She reached for the stele in her belt with her left hand, and yanked it free just as the demon came for her again. She leaped to the side and threw herself painfully down the stairs, rolling until she fetched up against the first row of pews. The demon turned, lumbering a bit as it moved, and made for her again. Realizing she was still clutching both the stele and the dagger-in fact, the dagger had cut her as she had rolled, and blood was quickly staining the front of her jacket-she transferred the dagger to her left hand, the stele to her right, and with a desperate swiftness, cut an enkeli rune into the athame's hilt.
The other symbols on the hilt began to melt and run as the rune of angelic power took hold. Clary looked up; the demon was almost on her, its three heads reaching, their mouths gaping. Propelling herself to her feet, she drew her arm back and flung the dagger as hard as she could. To her great surprise, it struck the middle head right in the center of the skull, sinking in up to the hilt. The head thrashed as the demon screamed-Clary's heart lifted-and then the head simply dropped, hitting the ground with a sickening thud. The demon kept coming anyway, dragging the now-dead head on its limp neck after it as it moved toward Clary.
The sound of many footsteps came from above. Clary looked up. The tracksuited figures were gone, the gallery empty. The sight was not reassuring. Her heart doing a wild tango in her chest, Clary turned and ran for the front door, but the demon was faster than she was. With a grunt of effort it launched itself over her and landed in front of the doors, blocking her way out. Making a hissing noise, it moved toward her, its two living heads swaying, then rising, stretching to their full length in order to strike at her-
Something flashed through the air, a darting flame of silvery gold. The demon's heads whipped around, the hissing rising to a scream, but it was too late-the silvery thing that encircled them pulled tight, and with a spray of blackish blood, its remaining two heads sheared away. Clary rolled out of the way as flying blood splattered her, searing her skin. Then she ducked her head as the headless body swayed, fell toward her-
And was gone. As it was collapsing, the demon vanished, sucked back to its home dimension. Clary raised her head cautiously. The front doors of the church were open, and in the entranceway stood Isabelle, in boots and a black dress, her electrum whip in hand. She was winding it back slowly around her wrist, glancing around the church as she did so, her dark eyebrows drawn together in a curious frown. As her gaze fell on Clary, she grinned.

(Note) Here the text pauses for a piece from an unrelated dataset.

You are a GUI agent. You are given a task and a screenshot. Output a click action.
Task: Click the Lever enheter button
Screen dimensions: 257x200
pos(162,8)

"Damn, girl," she said. "What have you gotten yourself into now?"
The touch of the vampire servants' hands on Simon's skin was cold and light, like the touch of icy wings. He shuddered a little as they unwound the blindfold from around his head, their withered skin rough on his, before they stepped back, bowing as they retreated.
He looked around, blinking. Moments ago, he had been standing in the sunlight on the corner of Seventy-Eighth Street and Second Avenue-enough of a distance from the Institute that he had judged it safe to use the grave-dirt to contact Camille without arousing her suspicions. Now he was in a dimly lit room, quite large, with a smooth marble floor and elegant marble pillars holding up a high ceiling. Along the left wall ran a row of glass-fronted cubicles, each with a brass-lettered plaque hanging over it that read TELLER. Another brass plaque on the wall proclaimed this to be the DOUGLAS NATIONAL BANK. Thick layers of dust padded the floor and the counters where people had once stood to write out checks or withdrawal slips, and the brass-bound lamps that hung from the ceiling were coated with verdigris.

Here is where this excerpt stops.